Wildflower scrapbooks… school nature walks under a canopy of elms… family Sunday walks out on the Levels hijacked by dad’s need for willing volunteers to collect whatever plant he needs for his latest homemade wine experiment… fingers stained for days if it was dandelion or elderberry, and mouths too if it was blackberry… a field full of sunny cowslips… tree climbing anywhere & everywhere… newt spotting at Shervage Woods pond… beaver impersonations at Great Wood - damming the streams… birthdays always there at the picnic sites & roasting blackberries on sticks over the little fire you were allowed to build, fire beaters close at hand… endless summers only coming home for meals and to wait for daylight again…

Now earning pocket money scraping the insects off dad’s windscreen and radiator grill would be a pleasure. The Quantocks walks never ended with a ‘tick check’ in those days & much that we took for granted then has now disappeared, parents & cowslips included. The joy of seeing a plant, bird or insect for the first time wasn’t tempered by the thought that it’s a worrying sign of climate change.

Tainting those fond childhood memories with adult reality retrospectively is something I’m unwilling to do, but I’m sure my parents would have fondly looked back on their carefree childhoods in the same rose-tinted glasses & bemoaned the seventies for being degraded & spoilt. Something that sticks in my mind (like very little does now in mid-life!) from reading Wilding, is that our baseline - our idea of what the natural world or landscape should look or be like - is based on what we recall from when we were young, a very short time in its history.

I now sit at a desk! Careers advice to a painfully shy & impressionable teenager amounted to “You’re good at maths, you’d better become an accountant” led me here in an era when you didn’t need ‘people’ or ‘communication’ skills in that role, just a ‘way with numbers’! But it has its advantages too – a warm office in the winter being one significant benefit! Most of all, the opportunity to combine that very specific skill-set with my life-long passion for the natural world. Working behind the scenes in a variety of wildlife & conservation charities has been a great privilege and has given me the job satisfaction that most accountants could only dream of. I work with an amazing team of people who are intensely passionate about what they do & always keen to share their knowledge with us numpties back in the office. How many other accountants could say that?

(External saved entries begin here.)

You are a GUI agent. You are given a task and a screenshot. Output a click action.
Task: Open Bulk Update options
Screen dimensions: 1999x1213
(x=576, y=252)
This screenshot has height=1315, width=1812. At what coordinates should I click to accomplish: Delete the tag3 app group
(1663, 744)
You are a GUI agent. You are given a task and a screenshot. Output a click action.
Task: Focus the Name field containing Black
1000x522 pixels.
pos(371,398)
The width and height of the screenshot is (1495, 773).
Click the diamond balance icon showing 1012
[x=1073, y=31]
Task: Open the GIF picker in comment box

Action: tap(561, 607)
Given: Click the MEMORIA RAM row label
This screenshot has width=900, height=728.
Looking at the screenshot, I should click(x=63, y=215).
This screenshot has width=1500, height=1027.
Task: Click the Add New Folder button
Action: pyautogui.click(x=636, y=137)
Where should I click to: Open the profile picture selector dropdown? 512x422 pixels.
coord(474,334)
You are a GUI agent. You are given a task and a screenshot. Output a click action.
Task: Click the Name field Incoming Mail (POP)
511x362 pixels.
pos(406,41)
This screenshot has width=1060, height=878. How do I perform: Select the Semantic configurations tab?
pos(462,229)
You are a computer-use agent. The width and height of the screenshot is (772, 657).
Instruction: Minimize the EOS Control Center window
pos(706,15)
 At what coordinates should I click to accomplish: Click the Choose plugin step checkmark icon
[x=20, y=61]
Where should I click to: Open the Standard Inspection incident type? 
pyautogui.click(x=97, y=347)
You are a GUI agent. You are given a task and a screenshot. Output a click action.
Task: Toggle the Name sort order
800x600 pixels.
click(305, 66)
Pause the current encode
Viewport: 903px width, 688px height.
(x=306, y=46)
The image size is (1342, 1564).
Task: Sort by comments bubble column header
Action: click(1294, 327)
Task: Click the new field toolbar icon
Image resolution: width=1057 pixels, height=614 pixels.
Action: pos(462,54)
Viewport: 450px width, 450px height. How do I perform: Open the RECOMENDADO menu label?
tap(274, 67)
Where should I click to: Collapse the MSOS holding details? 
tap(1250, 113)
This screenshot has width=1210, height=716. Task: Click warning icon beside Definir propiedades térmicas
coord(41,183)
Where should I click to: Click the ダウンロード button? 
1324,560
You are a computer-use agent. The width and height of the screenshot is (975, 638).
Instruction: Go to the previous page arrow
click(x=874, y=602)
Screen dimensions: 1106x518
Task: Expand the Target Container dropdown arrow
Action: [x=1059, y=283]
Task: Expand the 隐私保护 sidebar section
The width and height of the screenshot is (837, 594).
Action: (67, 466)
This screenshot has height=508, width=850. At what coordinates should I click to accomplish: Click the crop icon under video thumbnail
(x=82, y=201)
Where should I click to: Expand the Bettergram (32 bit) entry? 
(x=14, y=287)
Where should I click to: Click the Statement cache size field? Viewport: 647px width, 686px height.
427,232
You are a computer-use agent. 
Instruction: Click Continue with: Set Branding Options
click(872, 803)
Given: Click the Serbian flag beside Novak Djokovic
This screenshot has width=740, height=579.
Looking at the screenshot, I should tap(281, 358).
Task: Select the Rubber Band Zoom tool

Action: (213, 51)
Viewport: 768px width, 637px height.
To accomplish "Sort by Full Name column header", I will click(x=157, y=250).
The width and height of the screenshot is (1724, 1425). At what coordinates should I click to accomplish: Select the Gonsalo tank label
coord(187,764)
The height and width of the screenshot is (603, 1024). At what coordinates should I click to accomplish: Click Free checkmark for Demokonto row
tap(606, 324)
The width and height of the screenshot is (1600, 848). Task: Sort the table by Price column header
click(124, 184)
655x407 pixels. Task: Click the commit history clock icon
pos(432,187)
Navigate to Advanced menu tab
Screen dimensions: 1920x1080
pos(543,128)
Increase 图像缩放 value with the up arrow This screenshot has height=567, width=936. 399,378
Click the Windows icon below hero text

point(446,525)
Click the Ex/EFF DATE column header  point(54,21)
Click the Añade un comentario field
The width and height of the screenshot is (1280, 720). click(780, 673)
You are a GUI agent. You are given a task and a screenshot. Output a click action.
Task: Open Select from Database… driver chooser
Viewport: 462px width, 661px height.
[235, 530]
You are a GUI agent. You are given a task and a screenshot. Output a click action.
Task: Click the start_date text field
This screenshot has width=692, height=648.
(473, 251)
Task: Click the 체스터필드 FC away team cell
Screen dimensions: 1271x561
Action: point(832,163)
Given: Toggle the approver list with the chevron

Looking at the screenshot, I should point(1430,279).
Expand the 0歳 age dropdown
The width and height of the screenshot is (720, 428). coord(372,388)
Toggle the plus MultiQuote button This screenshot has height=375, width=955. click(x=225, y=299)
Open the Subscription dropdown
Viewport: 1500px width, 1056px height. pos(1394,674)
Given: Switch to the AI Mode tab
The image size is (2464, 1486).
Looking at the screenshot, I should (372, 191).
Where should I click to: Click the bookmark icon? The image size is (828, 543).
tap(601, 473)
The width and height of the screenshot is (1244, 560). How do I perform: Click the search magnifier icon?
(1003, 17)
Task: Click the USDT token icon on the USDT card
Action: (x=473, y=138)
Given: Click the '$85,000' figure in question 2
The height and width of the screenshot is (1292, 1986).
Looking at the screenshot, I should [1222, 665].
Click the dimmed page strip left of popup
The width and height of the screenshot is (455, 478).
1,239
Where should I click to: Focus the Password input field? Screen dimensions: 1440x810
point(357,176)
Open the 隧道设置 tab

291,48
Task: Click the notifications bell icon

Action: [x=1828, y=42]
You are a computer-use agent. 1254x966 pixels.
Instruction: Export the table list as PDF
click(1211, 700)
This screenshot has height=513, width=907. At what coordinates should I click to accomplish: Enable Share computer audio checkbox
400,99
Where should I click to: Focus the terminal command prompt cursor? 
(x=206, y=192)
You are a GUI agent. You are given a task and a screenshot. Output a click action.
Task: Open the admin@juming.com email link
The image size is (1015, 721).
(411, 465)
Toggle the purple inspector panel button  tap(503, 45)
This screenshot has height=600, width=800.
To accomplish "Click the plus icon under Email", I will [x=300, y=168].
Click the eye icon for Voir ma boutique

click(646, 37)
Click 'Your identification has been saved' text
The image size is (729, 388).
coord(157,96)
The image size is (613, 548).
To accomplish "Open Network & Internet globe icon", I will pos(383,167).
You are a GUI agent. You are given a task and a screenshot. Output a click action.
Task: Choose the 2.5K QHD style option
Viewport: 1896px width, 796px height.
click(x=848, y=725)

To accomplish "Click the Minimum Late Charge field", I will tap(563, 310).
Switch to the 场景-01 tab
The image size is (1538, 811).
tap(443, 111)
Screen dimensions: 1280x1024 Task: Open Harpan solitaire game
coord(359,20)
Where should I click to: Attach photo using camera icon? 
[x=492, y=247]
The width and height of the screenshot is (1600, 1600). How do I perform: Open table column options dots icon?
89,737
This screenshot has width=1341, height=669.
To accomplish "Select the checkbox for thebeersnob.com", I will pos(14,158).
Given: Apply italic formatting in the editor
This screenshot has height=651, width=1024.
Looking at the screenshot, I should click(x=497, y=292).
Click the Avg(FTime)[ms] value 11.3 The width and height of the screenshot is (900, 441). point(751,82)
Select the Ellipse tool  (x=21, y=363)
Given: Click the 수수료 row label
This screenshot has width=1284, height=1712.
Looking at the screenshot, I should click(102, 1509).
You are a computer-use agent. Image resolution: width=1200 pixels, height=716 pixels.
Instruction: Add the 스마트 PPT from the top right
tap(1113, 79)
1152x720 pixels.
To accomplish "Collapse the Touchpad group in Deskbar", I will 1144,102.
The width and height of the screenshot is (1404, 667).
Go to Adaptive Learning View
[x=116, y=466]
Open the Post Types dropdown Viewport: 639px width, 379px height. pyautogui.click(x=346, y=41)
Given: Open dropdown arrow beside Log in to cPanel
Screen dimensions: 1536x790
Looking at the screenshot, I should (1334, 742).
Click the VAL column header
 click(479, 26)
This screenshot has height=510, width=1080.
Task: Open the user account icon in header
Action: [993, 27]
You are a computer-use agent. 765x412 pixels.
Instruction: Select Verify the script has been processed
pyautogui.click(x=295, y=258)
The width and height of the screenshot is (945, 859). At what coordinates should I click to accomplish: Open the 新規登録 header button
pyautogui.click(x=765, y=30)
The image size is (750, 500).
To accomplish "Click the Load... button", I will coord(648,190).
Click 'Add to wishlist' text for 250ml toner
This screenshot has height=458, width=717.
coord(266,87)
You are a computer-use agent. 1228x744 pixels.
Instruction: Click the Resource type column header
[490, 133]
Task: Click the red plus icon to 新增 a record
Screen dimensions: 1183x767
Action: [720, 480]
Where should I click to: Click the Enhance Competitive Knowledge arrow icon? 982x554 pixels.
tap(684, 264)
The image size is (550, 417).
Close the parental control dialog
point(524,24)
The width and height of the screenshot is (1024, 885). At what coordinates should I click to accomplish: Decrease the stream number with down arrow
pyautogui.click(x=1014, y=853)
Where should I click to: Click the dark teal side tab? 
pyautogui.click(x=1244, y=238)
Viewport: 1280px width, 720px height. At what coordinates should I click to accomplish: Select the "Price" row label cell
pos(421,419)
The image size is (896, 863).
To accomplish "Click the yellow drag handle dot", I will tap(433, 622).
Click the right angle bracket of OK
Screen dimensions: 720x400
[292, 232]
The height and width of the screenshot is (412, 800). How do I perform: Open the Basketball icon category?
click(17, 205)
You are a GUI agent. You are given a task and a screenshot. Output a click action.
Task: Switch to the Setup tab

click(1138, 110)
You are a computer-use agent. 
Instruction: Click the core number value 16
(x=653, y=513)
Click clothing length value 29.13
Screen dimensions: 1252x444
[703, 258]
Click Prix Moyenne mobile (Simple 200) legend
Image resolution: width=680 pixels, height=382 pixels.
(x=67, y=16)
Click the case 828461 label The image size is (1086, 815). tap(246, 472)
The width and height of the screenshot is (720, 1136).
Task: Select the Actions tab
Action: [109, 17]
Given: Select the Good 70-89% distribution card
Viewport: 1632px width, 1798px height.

I may still be very blissfully ignorant, but I’m far from ignorant of the unremitting drive of the FWAG team & many others to turn the tide of loss and degradation. I can still enjoy listening to birdsong & just identifying it as ‘a nice tune’, or wonder at how a tiny wren can make such a racket! We can learn the name of a flower in the spring & have forgotten it again by the autumn, only to relearn it the following year, or just enjoy its bright colour and the wildlife it attracts, not totally overwhelmed by its or their decline. I definitely have the best of both worlds and hope I never take that for granted.